Nous sommes donc laissés à interroger si cet accord de l'arrière-boutique entre les deux principaux partis politiques reflète une attaque délibérée et artificielle contre l'intégrité de notre système démocratique. De plus, est-ce inconstitutionnel?
Pour une fois, une position bipartite: le chef de l'opposition Peter Dutton et le Premier ministre Anthony Albanais.Crédit: Alex Ellinghausen
Tout d'abord, le gros argent. Nous savons qu'au cours de l'exercice 2023-24, les meilleurs donateurs individuels étaient Pratt Holdings (1 million de dollars au travail) et Keldoulis Investments Pty Ltd, Un donateur majeur de Simon Holmes, un climat du tribunal 200 (un total d'environ 1,1 million de dollars). En vertu des nouvelles lois, Anthony Pratt sera toujours en mesure de donner plus d'un million de dollars à la main-d'œuvre (ou à la coalition s'il le choisit) – quoique pendant toute une durée électorale.
Assuons un cycle électoral de trois ans. Pratt peut faire un don au nouveau plafond de 50 000 $ chaque année, mais ce n'est que le plafond pour le fédéral Branche du travail. Il peut également faire un don de 50 000 $ à chacune des huit autres succursales du Parti travailliste aux États-Unis et territoires. Autrement dit, il peut faire un don de 450 000 $ chaque année à sa fête préférée. Au cours du cycle électoral, cela augmente jusqu'à 1 350 000 $ – un joli petit salarié pour le travail. Dans certains cycles électoraux, si une élection est appelée tôt, le plafond est prolongé pour une quatrième fois – ce qui donne potentiellement sa partie préférée 1,8 million de dollars.
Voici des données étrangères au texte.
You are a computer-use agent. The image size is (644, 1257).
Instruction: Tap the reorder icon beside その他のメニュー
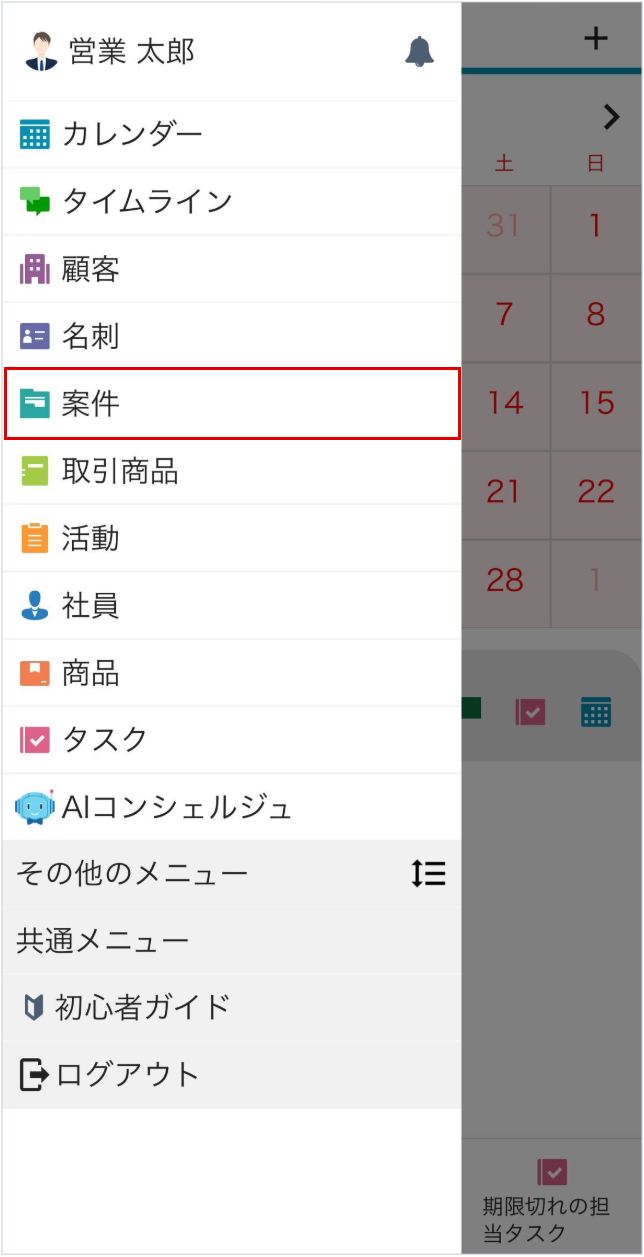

Et le donateur du climat 200? Malheureusement, en l'absence de branches multiples de 200 climats, le donateur sera limité à un plafond de 50 000 $ par an. Ainsi, contrairement à Pratt, il est limité à soutirer 150 000 $ au cours du cycle de trois ans, ou 200 000 $ dans ces cycles électoraux accordant quatre dons.
Tirer beaucoup d'argent de la politique? Créer un terrain de jeu niveau? Je ne pense pas. Soit dit en passant, le plafond de 50 000 $ est complètement hors de la planète en tout cas. Il contraste fortement avec les plafonds de don dans nos États et territoires, qui varient entre 3000 $ et 8000 $.
Ensuite, les dépenses de campagne. En vertu des nouvelles règles, les partis politiques enregistrés – que ce soit le travail, le libéral, les verts ou autres – peuvent amasser un coffre de guerre de 90 millions de dollars à dépenser pour une campagne. Un candidat individuel, quant à lui, ne peut pas dépenser plus de 800 000 $ pour faire campagne pour gagner un siège. Cette limite s'applique à tout candidat, qu'il s'agisse d'un indépendant ou d'une partie majeure ou petite. Une fête, cependant, peut également dépenser de son coffre de guerre de 90 millions de dollars pour la publicité générale du parti – et la manipuler pour cibler les sièges marginaux. Cela met des parties aux poches profondes à un avantage sur les indépendants et les nouveaux entrants. À peine juste. À peine démocratique.
Il y a un argument fort selon lequel cette législation s'avérera inconstitutionnelle. La Haute Cour est susceptible d'examiner de près son objectif. S'il est démonté pour être principalement conçu pour ancrer le titulaire et empêcher les nouveaux entrants, il sera probablement jeté.